North Korean Cybercriminals Behind Major Hospital Data Breach in Seoul
North Korean hackers have been linked to a data breach at South Korea’s largest hospital, according to the South Korean National Police Agency (KNPA).
In a press release, the police said attackers targeted the Seoul National University Hospital (SNUH) between May and June 2021. In a two-year investigation, the agency traced the attack to North Korea, based on a series of clues, including:
- Intrusion techniques observed in the attacks
- IP addresses that have been independently linked to North Korean threat actors
- website registration details
- use of specific North Korean vocabulary and language
The data breach is said to have impacted the personally identifiable information of 831,000 people, mostly patients. About 17,000 former hospital employees were affected as well.
Leaked data includes names, date of birth and medical records.
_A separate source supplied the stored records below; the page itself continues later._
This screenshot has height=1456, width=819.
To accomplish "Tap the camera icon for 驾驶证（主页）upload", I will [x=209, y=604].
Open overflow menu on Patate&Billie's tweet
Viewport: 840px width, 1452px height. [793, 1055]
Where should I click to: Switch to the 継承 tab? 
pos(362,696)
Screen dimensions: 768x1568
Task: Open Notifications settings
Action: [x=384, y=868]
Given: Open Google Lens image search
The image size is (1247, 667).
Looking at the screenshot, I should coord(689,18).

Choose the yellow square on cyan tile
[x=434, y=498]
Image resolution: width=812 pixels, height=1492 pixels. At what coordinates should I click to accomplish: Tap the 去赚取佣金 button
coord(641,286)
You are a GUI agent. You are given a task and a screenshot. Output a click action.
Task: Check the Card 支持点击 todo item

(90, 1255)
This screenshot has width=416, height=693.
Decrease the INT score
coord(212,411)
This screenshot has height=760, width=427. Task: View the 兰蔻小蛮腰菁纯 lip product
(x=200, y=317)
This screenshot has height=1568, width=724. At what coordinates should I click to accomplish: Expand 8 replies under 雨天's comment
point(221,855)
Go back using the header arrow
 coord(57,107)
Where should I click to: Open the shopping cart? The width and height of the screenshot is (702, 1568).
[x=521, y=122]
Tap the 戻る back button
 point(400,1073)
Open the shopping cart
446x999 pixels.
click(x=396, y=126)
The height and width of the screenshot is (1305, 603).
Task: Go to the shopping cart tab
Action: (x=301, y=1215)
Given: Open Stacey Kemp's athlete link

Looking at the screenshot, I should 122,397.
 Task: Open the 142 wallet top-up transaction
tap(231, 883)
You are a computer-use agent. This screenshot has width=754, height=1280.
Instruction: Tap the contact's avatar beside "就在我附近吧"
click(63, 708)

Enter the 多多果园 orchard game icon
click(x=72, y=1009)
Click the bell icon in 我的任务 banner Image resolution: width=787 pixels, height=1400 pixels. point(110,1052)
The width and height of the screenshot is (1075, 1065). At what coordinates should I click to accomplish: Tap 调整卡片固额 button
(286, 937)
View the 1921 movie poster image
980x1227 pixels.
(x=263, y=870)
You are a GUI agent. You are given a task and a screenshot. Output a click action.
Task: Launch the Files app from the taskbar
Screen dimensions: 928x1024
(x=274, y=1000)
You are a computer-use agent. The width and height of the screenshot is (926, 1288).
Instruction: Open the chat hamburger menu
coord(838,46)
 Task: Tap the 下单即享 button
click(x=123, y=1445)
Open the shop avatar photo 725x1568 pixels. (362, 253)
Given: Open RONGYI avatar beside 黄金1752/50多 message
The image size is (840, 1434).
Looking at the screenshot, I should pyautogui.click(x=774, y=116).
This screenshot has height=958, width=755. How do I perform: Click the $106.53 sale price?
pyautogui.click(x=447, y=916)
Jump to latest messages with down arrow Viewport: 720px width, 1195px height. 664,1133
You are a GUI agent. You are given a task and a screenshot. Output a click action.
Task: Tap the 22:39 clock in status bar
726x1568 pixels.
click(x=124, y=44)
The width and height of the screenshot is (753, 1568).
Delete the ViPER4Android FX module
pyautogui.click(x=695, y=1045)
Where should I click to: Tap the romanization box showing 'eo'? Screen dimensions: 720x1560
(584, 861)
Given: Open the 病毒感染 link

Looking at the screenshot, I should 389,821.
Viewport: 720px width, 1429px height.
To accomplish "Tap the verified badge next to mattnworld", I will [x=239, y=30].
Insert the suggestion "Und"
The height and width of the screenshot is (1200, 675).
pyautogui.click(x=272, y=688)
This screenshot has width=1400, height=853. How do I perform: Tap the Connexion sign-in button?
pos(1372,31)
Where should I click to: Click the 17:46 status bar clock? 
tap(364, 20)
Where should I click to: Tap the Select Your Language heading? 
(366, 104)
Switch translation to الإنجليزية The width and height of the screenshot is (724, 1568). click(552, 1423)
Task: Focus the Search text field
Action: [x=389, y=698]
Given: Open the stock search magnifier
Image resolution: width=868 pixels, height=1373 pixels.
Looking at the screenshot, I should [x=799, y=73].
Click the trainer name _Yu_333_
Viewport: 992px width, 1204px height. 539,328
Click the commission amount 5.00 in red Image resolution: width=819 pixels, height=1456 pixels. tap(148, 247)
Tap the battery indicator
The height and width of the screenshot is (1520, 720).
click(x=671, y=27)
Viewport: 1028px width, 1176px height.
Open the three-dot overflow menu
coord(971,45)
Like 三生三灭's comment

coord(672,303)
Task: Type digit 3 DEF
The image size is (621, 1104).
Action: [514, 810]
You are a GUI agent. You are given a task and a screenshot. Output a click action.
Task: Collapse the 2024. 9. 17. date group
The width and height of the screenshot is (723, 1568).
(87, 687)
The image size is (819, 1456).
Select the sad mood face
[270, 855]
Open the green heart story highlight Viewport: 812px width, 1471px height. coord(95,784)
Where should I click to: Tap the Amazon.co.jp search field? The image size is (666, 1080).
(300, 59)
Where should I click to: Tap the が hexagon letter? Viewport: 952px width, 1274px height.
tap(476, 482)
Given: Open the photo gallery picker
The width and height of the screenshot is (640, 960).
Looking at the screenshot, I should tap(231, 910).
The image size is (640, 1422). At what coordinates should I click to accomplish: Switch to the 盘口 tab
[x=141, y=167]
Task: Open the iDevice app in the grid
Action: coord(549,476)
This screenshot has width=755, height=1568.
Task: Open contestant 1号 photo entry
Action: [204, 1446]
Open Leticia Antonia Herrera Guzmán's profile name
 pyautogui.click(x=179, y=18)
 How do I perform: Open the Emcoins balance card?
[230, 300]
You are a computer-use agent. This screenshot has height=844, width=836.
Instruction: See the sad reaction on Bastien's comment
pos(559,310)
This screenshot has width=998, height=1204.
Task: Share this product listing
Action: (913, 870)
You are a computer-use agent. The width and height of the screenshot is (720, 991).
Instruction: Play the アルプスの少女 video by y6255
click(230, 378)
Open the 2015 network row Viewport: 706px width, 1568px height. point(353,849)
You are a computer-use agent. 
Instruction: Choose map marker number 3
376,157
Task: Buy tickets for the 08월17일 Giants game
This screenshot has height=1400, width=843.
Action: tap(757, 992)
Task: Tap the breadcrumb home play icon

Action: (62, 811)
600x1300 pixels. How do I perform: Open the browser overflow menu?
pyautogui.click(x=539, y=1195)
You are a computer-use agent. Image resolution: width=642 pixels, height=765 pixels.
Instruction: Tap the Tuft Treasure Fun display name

Police said the attackers used a vulnerability in the hospital’s online bulletin board to upload files containing malicious code.
Much of South Korea’s media have tentatively linked it to Kimsuky, a North Korean state-sponsored hacking organization group.
“Based on the evidence and the data extracted, we assume that the hackers breached the hospital to gain access to the medical information of prominent figures,” a police official explained.
“We plan to actively respond to organized cyber-attacks backed by national governments by mobilizing all our security capabilities and to firmly protect South Korea’s cyber security by preventing additional damage through information sharing and collaboration with related agencies,” warned the KNPA.